Is Seaside still a valid option?


Seaside just released a release candidate for the upcoming 3.0 version, so it appeared on my radar again. As I'm currently pondering what web framework to use for a future project, I wonder whether it's something to consider. Alas, most of the publicity for Seaside is from '07, which is probably one or two generations for the web. So I'm hoping that the community here can answer some questions

  1. Continuation-based frameworks were pretty great when most of your workflow was mostly in HTML, e.g. form submits. For today's JavaScript-heavy environments, that hardly seems worthwhile anymore.

  2. Is Squeak able to handle a reasonable workload? From other questions here and elsewhere, it seems that for proper scaling another implementation (Gemstone etc.) would probably fare better in the long run, but I don't have a proper idea how far away that is. Sessions seem to be rather expensive.

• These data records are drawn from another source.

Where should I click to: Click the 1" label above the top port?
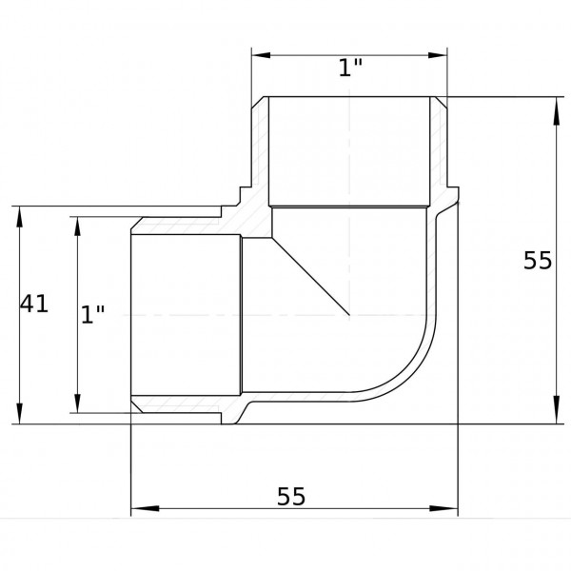350,69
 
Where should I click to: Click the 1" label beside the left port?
92,315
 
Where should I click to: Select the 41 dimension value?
34,304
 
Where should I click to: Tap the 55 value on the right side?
538,260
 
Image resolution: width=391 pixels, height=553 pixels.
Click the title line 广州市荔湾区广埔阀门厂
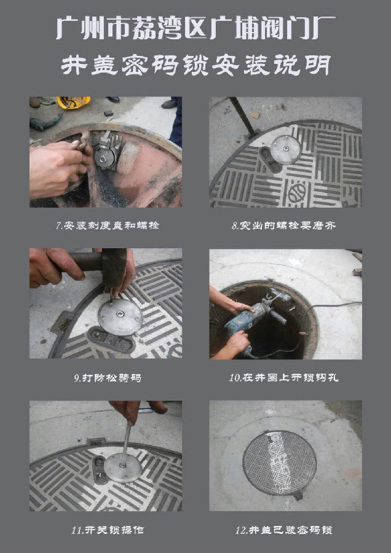point(196,28)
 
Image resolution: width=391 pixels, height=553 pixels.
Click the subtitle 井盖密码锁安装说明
point(196,65)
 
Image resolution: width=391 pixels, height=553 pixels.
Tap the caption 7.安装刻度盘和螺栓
point(108,226)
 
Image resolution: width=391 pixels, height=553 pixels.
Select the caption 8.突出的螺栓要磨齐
point(283,226)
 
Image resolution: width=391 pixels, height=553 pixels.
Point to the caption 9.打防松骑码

  3. I know that comparisons are hard, but most of the articles you find on the net set Seaside and Rails side by side. How would combinations like Scala/Lift, Clojure/Compojure or Erlang/Nitrogen do instead?


Solution

  • I have answers to question one and two:

    1. This is true. However since version 2.8 Seaside is not a strictly "continuation-based" framework anymore. Seaside uses continuations in the flow module only. Since Seaside 3.0 the flow module is even optional. Also note that Seaside has strong Javascript support since 2005, this is long before mainstream frameworks started to add Javascript functionality. Today Seaside comes with JQuery and JQueryUI support built-in.
    2. Of course that depends on what you store within your session objects, but typically sessions are small (less than 20 KiB). Use the memory profiler in your application to determine the exact memory consumption.